Sourdough Brioche
Hello TFLers! I haven't posted for a long time because I was very busy. I just made it through my first year of practicing the noble profession of teaching so to celebrate it, I made a sourdough brioche. 100% sourdough, made with whole eggs and about 70% butter then baked in ensaymada [1] style in ensaymada tins. I wish I have made a brioche à tête shape too given shape of the tins.Though simpler to make, it was still a labor of love; it took 36 hours from start to finish! The dough was wetter and richer in butter; I only kneaded by hand and it feels like baba dough which is usually made in a stand mixer. It was really worth it, so rich yet so light!
Crust was crisp and flaky and the crumb was so soft and light.The crumb was very shreddy and difficult to cut. I was lazy to get my serrated knife that's why crumb appears to be rough and non-uniform. I also used store-bought eggs (would you believe it? Our hens seldom lay eggs these days.) so it didn't have the nice color that I'm used to.

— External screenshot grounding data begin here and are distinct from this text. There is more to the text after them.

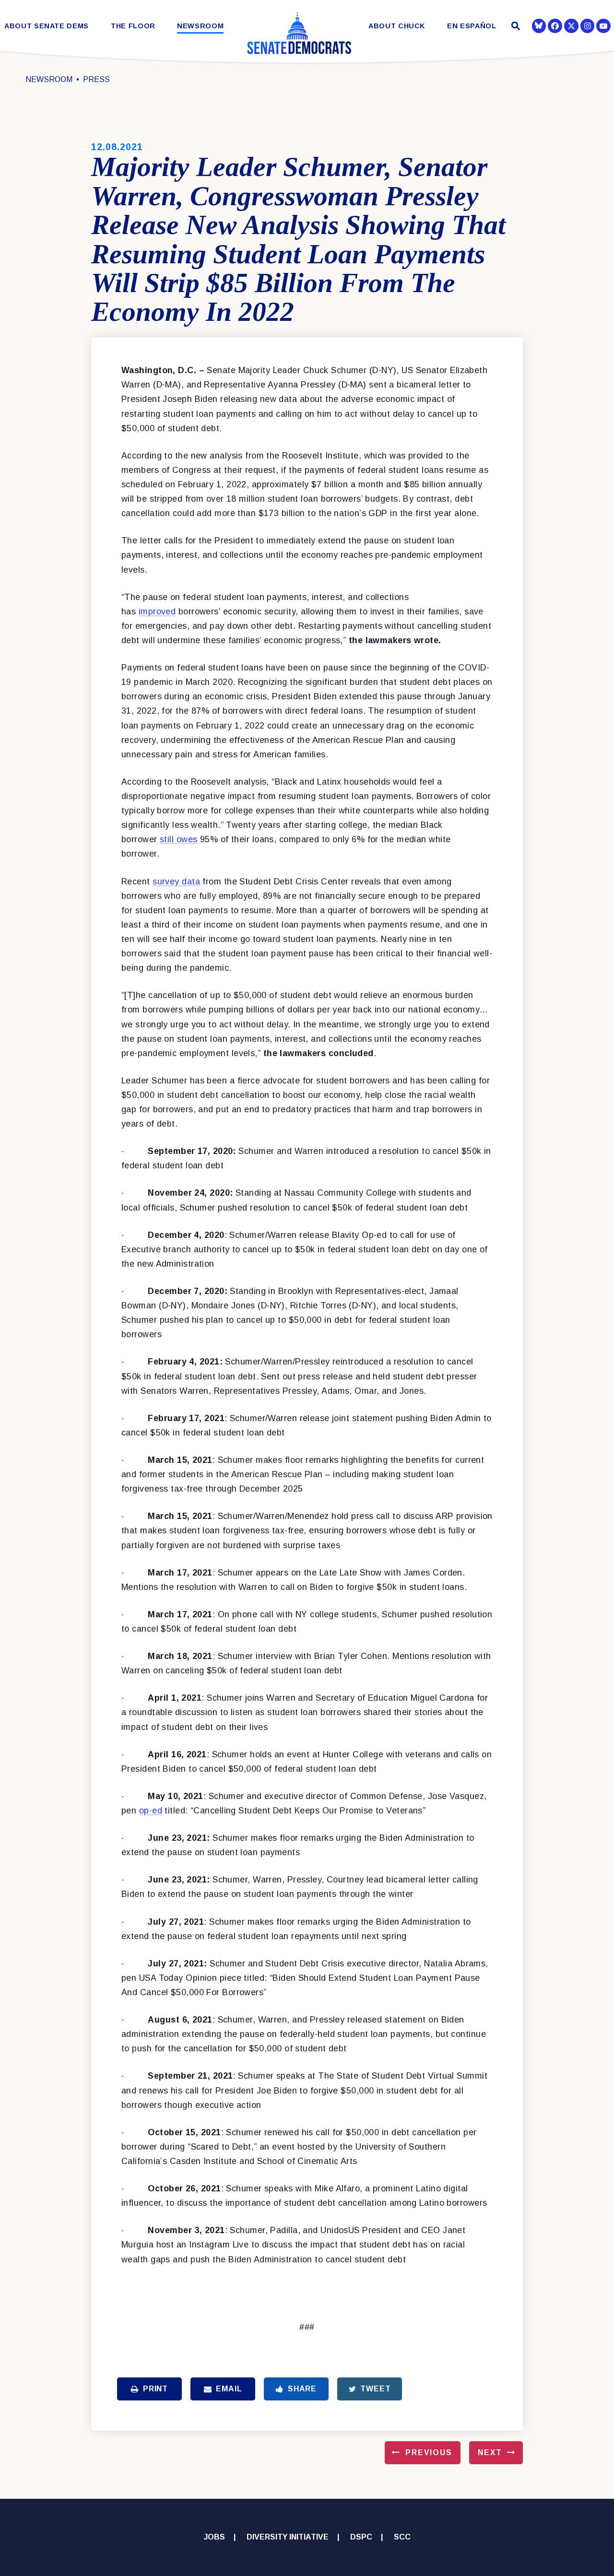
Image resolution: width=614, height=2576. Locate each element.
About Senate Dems (46, 26)
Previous (428, 2452)
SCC (402, 2537)
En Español (471, 26)
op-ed (150, 1810)
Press (96, 79)
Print (155, 2389)
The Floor (133, 26)
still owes (178, 839)
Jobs (214, 2537)
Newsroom (200, 26)
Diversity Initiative (288, 2537)
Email (229, 2389)
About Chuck (396, 26)
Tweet (375, 2389)
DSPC (361, 2537)
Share (302, 2389)
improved (157, 611)
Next (490, 2452)
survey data (176, 881)
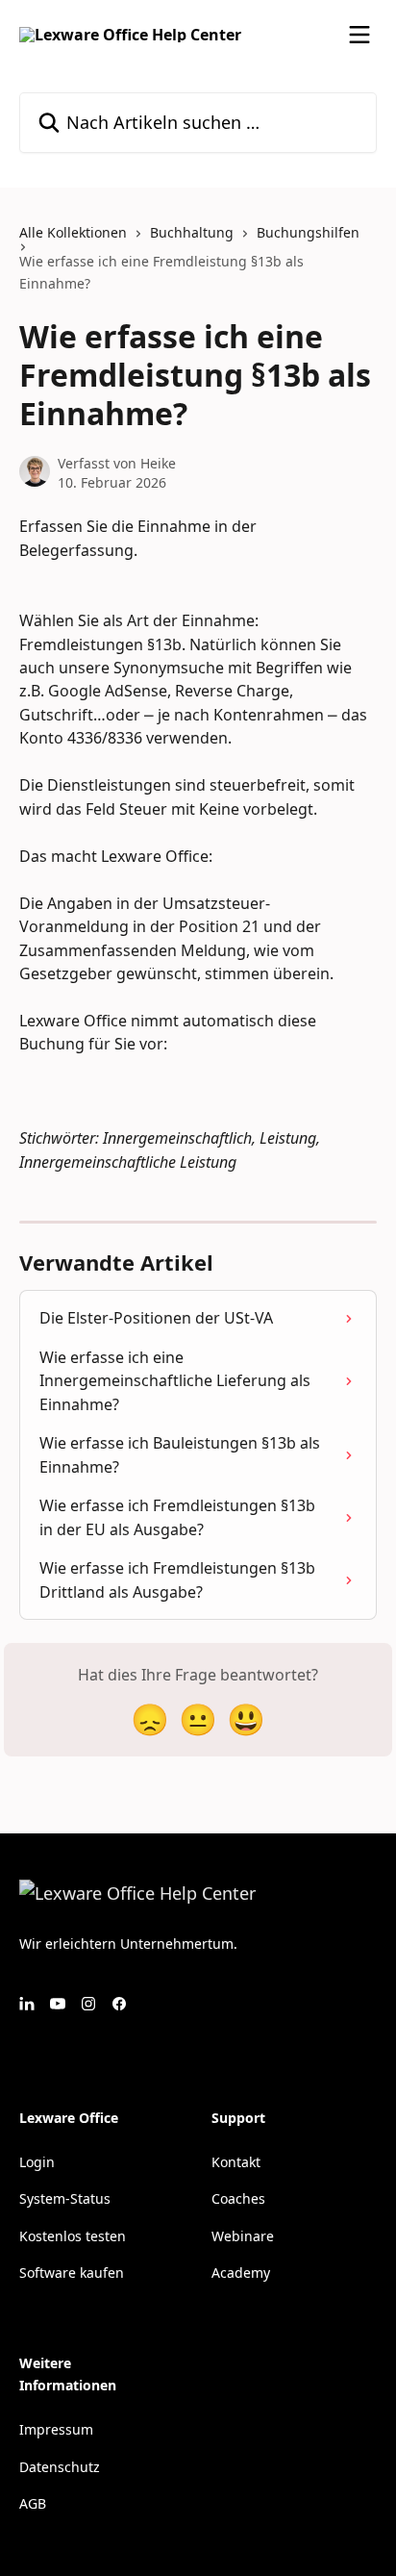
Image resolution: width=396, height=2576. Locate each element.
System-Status (65, 2198)
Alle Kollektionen (73, 232)
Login (37, 2162)
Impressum (56, 2429)
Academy (240, 2272)
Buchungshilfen (308, 232)
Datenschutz (59, 2467)
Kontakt (235, 2162)
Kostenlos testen (72, 2236)
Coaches (238, 2198)
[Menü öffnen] (359, 34)
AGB (32, 2503)
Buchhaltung (192, 232)
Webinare (242, 2236)
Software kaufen (71, 2272)
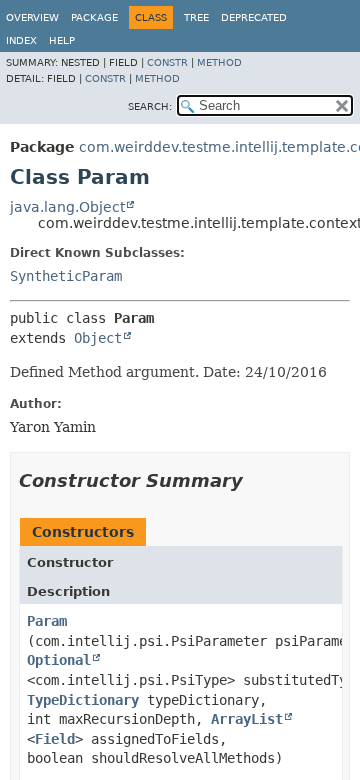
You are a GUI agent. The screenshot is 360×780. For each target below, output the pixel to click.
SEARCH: (150, 106)
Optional (59, 660)
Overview (32, 17)
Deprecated (254, 17)
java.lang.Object (67, 207)
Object (98, 338)
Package (94, 17)
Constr (167, 62)
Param (47, 621)
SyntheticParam (66, 276)
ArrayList (247, 719)
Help (62, 40)
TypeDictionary (83, 700)
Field (55, 739)
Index (21, 40)
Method (219, 62)
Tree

Fragrant and so buttery with a pronounced tang. It's less rich than my ensaymada but if you top this with butter, sugar and cheese; it will be a good ensaymada too. Not too sweet too because of less sugar and the absence of it in the topping. I chose to leave it plain and just eat with jam instead.
Served it with traditional hot chocolate just like the traditional ensaymada pairing. Perfect for this rainy day!